Seventy-nine patients were recruited. Both treatments were equally effective, with a mean difference of 0.13 in BDAI (80% confidence interval: -0.19, 0.46). No significant differences were observed for secondary outcomes, though there were clinically significant within-group reductions for each over time. A modest steroid-sparing effect was observed, with complete cessation of steroids in 20% and 44% of those randomized to infliximab and IFN-α2a, respectively. There was a trend for minor benefit in favour of infliximab in terms of tolerability and persistence.

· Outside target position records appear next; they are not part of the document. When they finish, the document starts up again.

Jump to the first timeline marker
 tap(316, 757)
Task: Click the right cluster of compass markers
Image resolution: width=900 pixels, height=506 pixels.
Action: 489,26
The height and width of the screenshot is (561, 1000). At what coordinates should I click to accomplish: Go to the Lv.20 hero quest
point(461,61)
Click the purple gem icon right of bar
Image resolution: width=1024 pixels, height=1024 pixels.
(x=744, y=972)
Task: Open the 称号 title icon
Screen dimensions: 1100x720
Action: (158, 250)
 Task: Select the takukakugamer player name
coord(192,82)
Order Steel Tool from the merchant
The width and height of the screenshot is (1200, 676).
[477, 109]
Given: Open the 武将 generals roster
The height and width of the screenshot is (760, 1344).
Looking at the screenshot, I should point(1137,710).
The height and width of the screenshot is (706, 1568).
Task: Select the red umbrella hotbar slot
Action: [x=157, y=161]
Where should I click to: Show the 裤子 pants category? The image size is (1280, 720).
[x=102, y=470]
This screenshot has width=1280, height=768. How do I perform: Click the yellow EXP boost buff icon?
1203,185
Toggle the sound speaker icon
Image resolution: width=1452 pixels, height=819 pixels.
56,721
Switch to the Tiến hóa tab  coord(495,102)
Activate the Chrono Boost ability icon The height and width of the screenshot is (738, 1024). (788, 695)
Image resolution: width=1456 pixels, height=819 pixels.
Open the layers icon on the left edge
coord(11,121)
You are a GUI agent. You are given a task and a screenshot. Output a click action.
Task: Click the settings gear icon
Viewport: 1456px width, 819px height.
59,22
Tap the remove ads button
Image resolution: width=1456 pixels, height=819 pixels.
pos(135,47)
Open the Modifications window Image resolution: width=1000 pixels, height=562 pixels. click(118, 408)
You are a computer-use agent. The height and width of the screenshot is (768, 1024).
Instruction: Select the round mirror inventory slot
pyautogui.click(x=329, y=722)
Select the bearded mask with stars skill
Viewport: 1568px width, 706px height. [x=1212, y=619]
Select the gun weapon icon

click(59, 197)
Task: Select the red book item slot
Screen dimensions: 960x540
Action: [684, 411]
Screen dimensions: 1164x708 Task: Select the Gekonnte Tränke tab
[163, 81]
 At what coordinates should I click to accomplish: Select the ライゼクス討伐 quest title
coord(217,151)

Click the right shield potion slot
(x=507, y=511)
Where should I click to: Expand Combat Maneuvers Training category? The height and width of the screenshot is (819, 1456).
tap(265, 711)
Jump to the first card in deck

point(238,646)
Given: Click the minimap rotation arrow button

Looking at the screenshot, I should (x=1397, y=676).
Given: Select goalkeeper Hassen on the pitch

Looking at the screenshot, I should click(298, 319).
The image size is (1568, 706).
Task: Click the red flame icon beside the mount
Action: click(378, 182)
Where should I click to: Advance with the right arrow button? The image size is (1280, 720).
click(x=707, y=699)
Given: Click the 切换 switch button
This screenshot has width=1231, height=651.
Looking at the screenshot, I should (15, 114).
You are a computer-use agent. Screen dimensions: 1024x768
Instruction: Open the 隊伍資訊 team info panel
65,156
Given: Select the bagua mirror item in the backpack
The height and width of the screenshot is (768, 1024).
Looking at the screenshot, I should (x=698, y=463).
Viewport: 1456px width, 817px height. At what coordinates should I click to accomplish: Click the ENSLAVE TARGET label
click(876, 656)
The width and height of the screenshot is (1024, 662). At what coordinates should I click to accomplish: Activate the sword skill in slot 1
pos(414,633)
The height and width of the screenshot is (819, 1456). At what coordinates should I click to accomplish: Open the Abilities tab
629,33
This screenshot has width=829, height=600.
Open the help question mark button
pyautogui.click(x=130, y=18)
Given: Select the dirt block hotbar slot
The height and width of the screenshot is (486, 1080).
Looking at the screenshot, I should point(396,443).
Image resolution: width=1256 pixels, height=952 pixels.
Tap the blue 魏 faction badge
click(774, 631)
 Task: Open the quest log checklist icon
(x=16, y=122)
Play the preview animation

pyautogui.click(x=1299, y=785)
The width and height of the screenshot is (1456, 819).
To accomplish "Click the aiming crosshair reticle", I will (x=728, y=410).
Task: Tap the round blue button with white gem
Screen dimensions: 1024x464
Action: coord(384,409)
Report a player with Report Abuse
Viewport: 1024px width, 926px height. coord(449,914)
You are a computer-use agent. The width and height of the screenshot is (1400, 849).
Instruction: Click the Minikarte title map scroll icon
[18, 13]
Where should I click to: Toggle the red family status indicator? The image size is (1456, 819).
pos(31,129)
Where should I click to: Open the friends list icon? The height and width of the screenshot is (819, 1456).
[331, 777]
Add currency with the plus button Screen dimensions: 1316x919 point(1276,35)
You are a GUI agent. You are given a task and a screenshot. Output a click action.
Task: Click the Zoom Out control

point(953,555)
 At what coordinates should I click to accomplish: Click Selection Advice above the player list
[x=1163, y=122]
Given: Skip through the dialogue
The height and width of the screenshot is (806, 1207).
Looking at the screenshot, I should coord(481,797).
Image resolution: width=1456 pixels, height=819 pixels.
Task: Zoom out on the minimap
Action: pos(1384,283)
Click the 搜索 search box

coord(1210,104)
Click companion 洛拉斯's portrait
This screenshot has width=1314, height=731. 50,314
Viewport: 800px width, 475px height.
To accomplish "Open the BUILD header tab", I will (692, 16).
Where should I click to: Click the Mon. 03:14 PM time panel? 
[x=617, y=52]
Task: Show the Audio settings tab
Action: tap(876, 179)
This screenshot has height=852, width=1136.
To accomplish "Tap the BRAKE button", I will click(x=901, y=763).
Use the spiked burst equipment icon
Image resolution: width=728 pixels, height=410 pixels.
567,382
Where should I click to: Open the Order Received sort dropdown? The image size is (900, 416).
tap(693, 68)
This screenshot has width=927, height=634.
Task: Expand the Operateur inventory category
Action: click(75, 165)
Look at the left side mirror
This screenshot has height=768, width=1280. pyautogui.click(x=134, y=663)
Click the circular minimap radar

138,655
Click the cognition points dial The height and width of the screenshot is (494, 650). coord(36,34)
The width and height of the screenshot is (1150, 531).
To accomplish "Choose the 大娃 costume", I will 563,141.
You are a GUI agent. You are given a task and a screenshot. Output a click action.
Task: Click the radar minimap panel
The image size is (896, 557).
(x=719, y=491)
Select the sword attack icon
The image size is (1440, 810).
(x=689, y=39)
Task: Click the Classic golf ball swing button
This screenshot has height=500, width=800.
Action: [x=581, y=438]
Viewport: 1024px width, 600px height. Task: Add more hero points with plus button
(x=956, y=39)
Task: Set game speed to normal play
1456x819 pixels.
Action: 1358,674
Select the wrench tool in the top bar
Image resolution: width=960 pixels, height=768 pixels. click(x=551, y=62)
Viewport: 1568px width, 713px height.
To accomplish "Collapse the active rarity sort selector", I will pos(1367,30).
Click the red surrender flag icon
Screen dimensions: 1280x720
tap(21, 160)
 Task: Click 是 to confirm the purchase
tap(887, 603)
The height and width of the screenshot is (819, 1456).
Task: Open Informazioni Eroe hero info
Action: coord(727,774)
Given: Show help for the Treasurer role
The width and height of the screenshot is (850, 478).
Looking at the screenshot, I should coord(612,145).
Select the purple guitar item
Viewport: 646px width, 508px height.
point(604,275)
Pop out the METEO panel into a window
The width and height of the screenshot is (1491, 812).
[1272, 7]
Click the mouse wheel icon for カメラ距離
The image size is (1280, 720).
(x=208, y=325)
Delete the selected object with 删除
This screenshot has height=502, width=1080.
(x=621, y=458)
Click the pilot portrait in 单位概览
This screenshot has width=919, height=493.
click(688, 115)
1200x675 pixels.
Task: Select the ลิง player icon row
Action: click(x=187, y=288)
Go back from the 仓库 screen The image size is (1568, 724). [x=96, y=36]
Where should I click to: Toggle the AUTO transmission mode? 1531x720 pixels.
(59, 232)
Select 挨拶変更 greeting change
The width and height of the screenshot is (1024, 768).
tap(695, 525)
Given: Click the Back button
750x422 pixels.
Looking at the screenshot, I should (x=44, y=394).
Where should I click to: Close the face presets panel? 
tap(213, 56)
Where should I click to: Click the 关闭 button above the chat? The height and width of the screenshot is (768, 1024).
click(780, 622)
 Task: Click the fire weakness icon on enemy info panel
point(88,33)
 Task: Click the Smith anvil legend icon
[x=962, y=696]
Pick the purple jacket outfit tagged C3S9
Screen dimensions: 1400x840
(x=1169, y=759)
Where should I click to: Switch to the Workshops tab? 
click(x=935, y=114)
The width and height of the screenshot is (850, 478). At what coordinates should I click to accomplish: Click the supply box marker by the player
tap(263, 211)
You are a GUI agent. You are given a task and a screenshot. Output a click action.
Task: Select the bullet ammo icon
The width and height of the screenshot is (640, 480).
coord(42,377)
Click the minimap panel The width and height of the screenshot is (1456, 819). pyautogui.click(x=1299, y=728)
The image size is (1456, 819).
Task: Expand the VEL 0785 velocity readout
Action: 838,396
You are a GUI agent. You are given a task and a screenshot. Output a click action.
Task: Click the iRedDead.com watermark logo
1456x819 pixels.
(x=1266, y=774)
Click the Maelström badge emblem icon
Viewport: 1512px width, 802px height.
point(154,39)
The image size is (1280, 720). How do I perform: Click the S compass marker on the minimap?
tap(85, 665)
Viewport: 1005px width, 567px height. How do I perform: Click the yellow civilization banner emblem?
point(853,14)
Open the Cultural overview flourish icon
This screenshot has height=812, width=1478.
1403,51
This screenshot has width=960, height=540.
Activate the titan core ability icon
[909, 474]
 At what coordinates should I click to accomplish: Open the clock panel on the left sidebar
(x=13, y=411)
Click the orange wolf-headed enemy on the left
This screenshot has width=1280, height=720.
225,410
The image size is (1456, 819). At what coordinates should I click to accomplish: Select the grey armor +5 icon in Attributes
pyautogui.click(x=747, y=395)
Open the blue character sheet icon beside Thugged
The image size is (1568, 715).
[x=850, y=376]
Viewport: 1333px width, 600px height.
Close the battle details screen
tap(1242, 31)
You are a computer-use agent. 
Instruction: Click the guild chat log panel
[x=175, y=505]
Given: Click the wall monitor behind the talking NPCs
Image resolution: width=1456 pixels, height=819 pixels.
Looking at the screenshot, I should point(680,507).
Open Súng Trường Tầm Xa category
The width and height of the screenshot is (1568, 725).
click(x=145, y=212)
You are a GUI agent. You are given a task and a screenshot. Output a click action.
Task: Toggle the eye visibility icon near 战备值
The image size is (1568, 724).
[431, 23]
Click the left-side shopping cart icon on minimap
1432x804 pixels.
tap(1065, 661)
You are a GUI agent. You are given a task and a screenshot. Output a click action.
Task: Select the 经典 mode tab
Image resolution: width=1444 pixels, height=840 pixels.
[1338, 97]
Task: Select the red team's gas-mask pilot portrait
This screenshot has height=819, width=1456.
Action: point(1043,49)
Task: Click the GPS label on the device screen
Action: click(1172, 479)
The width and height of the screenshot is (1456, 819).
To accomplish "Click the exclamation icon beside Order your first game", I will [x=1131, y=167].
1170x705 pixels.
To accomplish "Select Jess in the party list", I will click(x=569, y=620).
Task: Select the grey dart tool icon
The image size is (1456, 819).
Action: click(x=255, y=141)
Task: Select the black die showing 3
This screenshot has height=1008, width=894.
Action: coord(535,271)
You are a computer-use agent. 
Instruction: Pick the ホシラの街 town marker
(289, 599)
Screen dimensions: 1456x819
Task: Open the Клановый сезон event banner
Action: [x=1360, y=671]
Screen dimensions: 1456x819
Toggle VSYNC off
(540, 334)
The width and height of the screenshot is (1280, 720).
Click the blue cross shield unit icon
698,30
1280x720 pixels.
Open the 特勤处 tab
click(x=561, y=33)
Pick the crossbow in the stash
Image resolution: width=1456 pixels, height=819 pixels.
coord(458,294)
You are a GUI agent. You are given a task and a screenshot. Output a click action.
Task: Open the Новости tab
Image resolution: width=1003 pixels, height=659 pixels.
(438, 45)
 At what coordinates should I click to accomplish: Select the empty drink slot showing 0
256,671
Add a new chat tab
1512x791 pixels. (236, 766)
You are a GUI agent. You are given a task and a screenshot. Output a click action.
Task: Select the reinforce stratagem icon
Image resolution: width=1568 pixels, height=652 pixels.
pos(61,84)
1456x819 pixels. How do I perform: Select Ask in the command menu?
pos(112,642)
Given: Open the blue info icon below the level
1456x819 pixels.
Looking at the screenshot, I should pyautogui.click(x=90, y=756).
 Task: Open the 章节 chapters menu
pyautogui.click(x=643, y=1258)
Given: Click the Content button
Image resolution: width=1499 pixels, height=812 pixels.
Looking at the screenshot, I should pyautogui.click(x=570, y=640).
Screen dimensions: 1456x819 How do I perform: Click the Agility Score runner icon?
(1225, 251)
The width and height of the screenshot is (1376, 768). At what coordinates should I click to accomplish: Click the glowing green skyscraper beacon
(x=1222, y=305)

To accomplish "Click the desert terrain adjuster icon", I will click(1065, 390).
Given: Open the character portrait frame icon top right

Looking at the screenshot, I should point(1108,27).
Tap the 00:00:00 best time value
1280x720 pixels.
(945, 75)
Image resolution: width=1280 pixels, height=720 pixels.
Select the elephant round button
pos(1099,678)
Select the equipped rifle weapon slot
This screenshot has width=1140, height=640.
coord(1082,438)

In this first reported, high-quality, head-to-head trial of two biologics in Behçet's, both infliximab and IFN-α2a showed comparable short-term clinical efficacy and safety in refractory active disease of all subtypes.
EudraCT: 2014-005390-36; ISRCTN: ISRCTN49793874.
虽然生物疗法用于一线免疫调节难治的所有亚型白塞病,但缺乏高质量证据且没有预测生物标志物来优化治疗选择。BIO-BEHÇET'S是一项随机、对照、直接比较的临床试验,对比了在活动性难治性白塞病中最常用的两种生物制剂。
这是一项在英国四个中心进行的贝叶斯设计、务实、标准治疗、双臂、平行直接比较试验。活动性疾病患者被随机分配接受英夫利昔单抗或干扰素-α2a治疗,并在第周和第24周接受症状导向检查的随访。主要结局是第12周时的白塞病活动指数(BDAI)。次要结局包括第24周时的BDAI以及各个器官系统的显著改善,包括眼部症状、口腔和生殖器溃疡、关节炎疼痛、生活质量、疾病活动和类固醇使用。还对生物标志物进行了研究,但在其他地方报告。
招募了79名患者。两种治疗同样有效,BDAI的平均差异为0.13(80%置信区间:-0.19,0.46)。次要结局未观察到显著差异,尽管随着时间推移每组在临床上均有显著降低。观察到适度的类固醇节省效应,随机接受英夫利昔单抗和干扰素-α2a治疗的患者中分别有20%和44%完全停用了类固醇。在耐受性和持续性方面,有轻微倾向表明英夫利昔单抗有较小益处。
在这项首次报道的、高质量的、两种生物制剂治疗白塞病的直接比较试验中,英夫利昔单抗和干扰素-α2a在所有亚型的难治性活动性疾病中均显示出相当的短期临床疗效和安全性。
EudraCT:2014-005390-36;ISRCTN:ISRCTN49793874。